▶ **TO DO**
When you reach the line containing "The width and", repeat that line and each one after it exactly until the records end, leaving out pictures.
━━━━
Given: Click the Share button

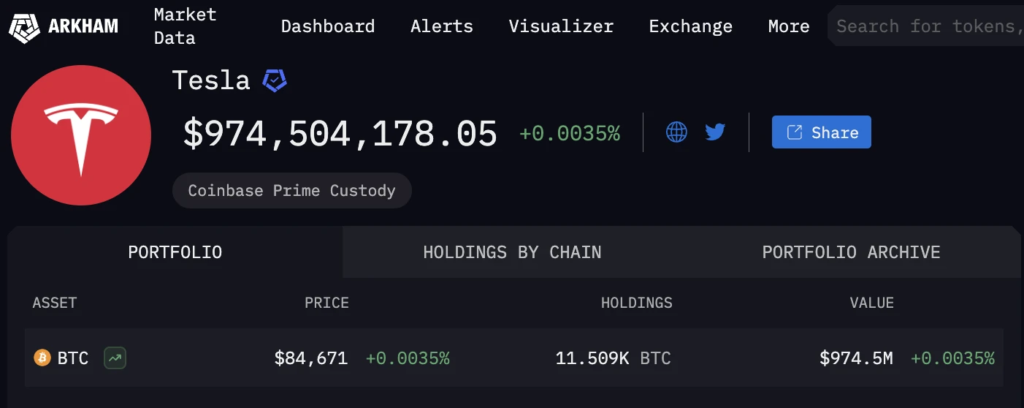Looking at the screenshot, I should click(821, 132).
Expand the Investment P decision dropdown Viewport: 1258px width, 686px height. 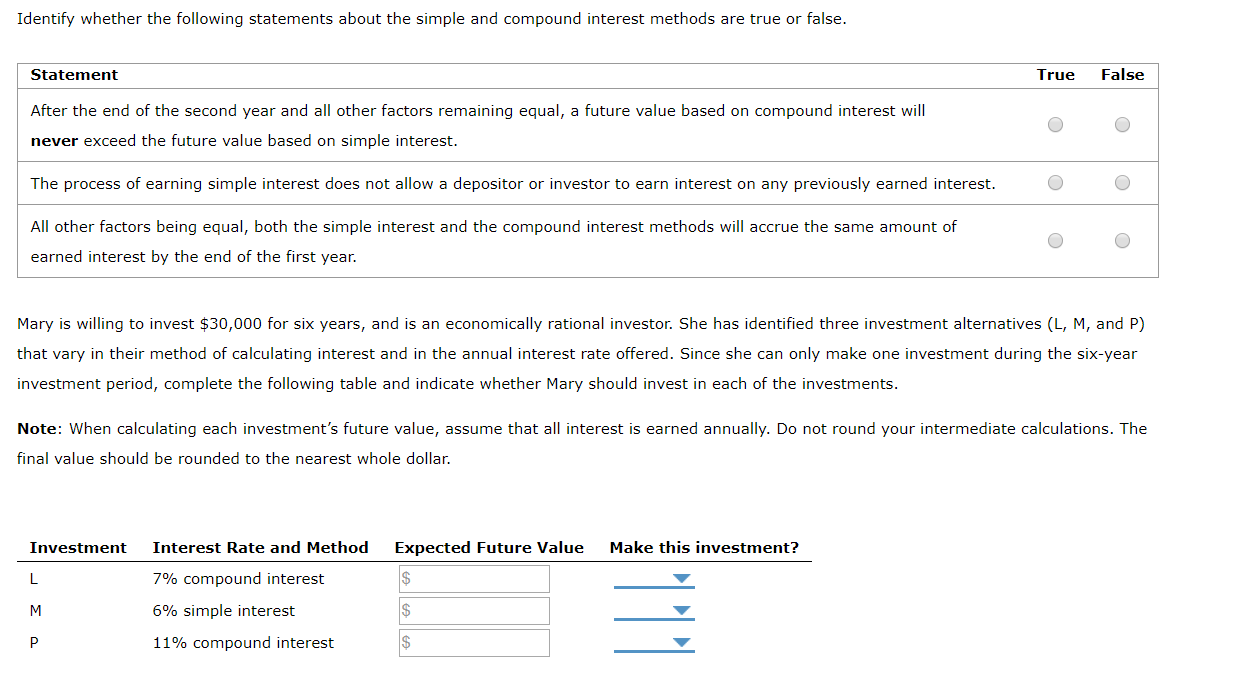[x=681, y=642]
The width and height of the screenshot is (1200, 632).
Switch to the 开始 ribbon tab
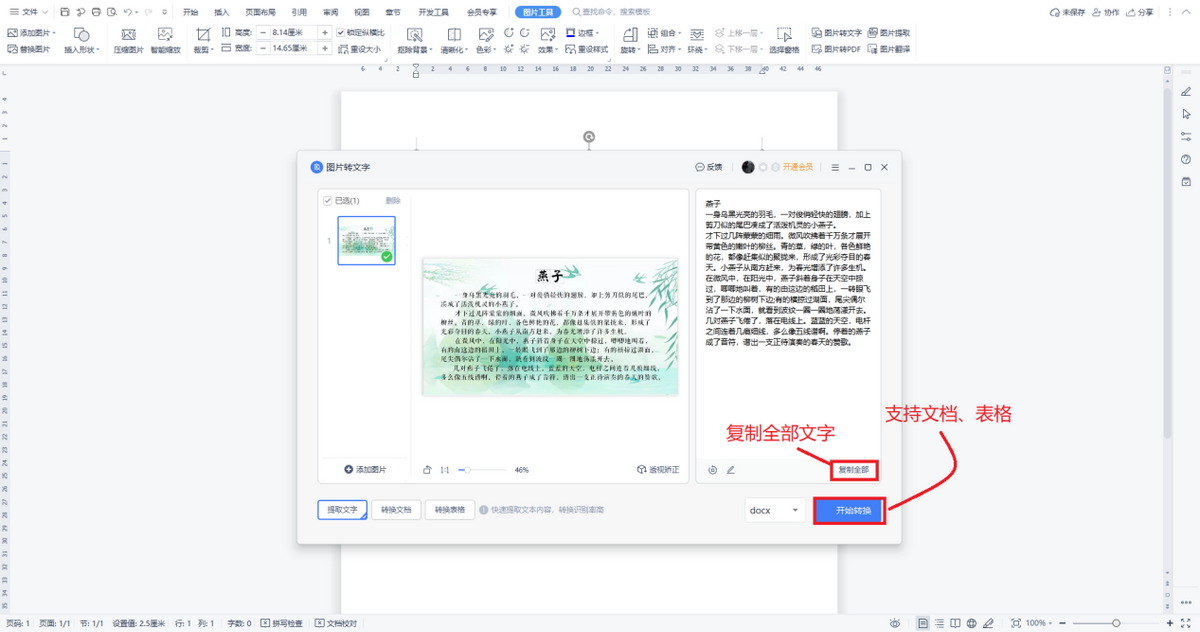190,12
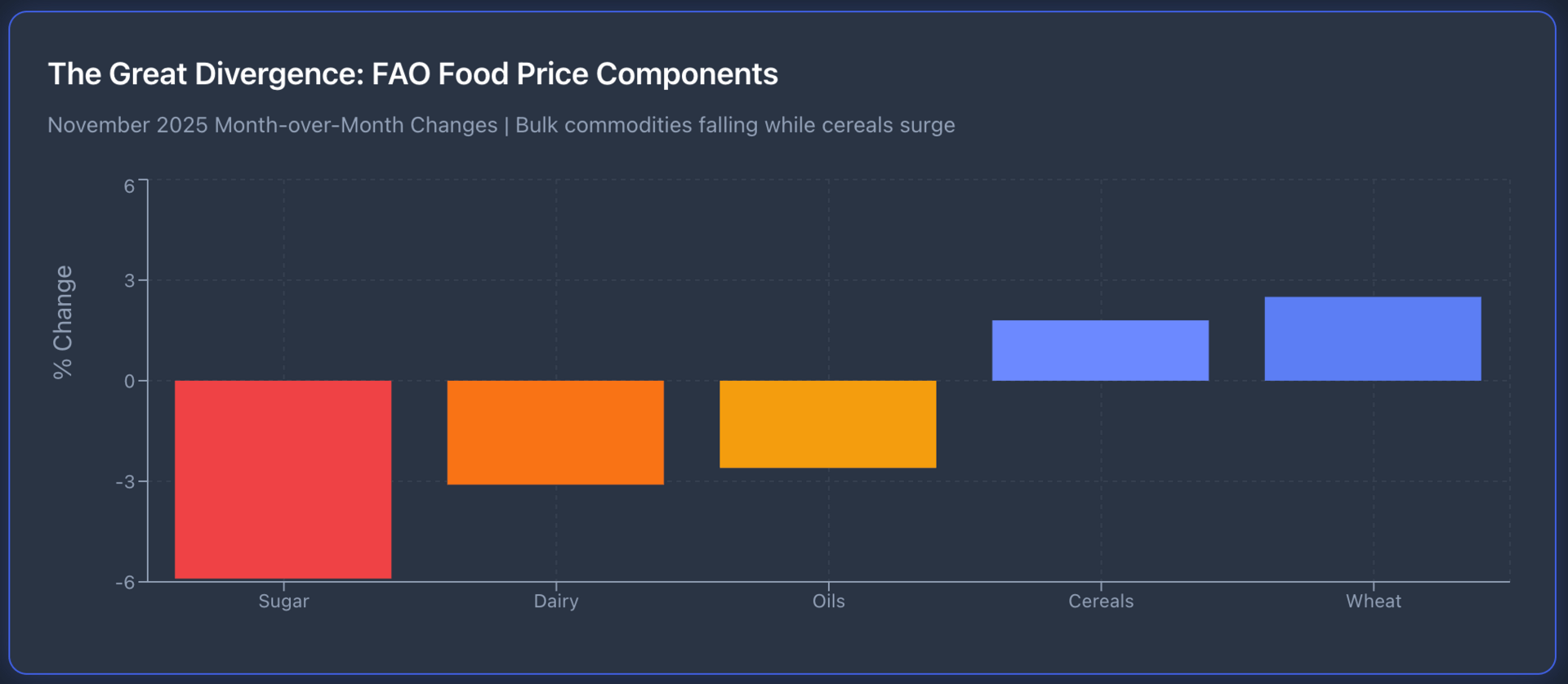
Task: Click the yellow Oils bar
Action: [827, 424]
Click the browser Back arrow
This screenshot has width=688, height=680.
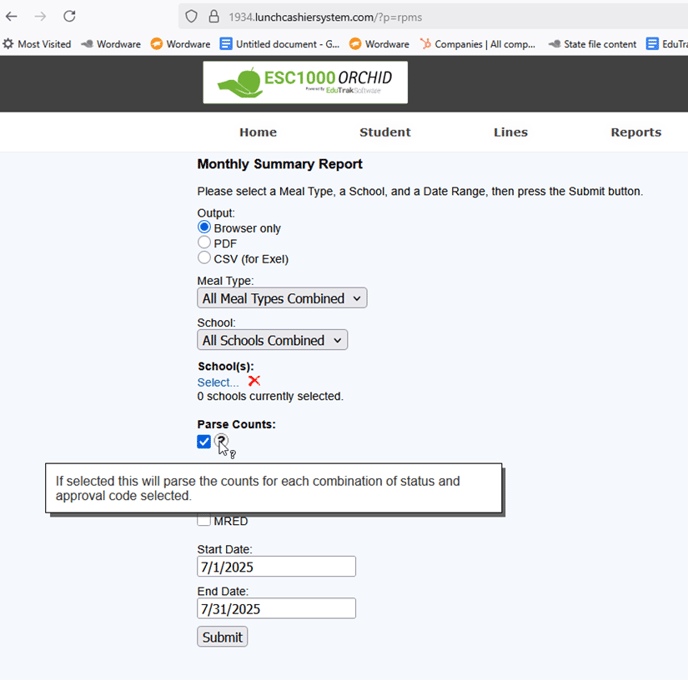point(12,17)
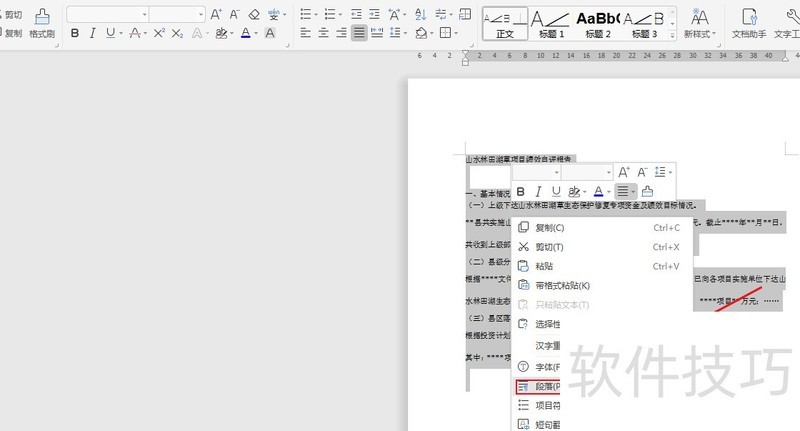
Task: Center align text using the ribbon
Action: (323, 33)
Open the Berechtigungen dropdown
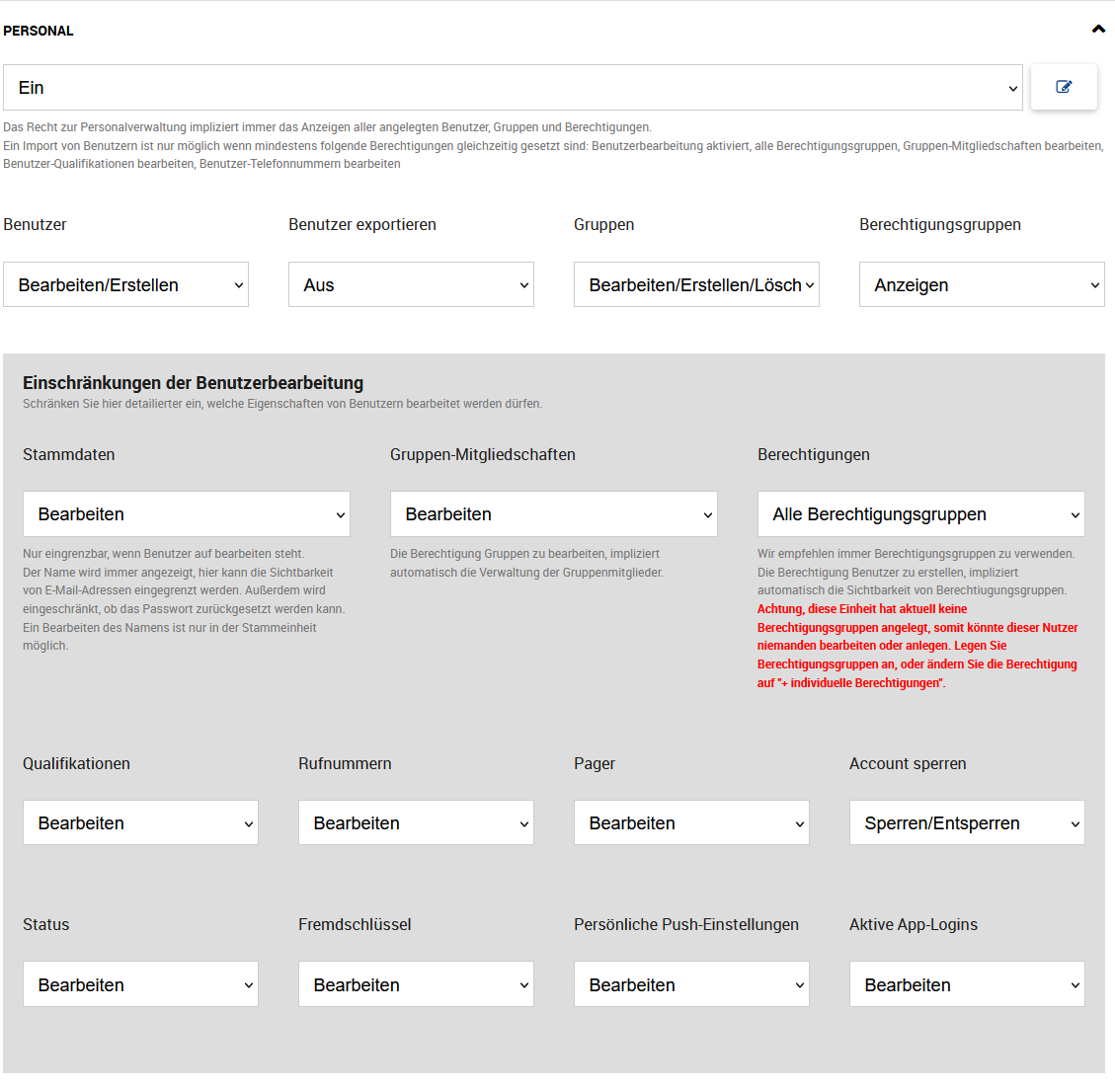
━━━━
▶ **FINISHED EXERCISE**
The width and height of the screenshot is (1200, 632).
Switch to the 开始 ribbon tab
190,12
Task: Click the yellow Oils bar
Action: [827, 424]
Click the browser Back arrow
This screenshot has width=688, height=680.
point(12,17)
Task: Center align text using the ribbon
Action: (323, 33)
Open the Berechtigungen dropdown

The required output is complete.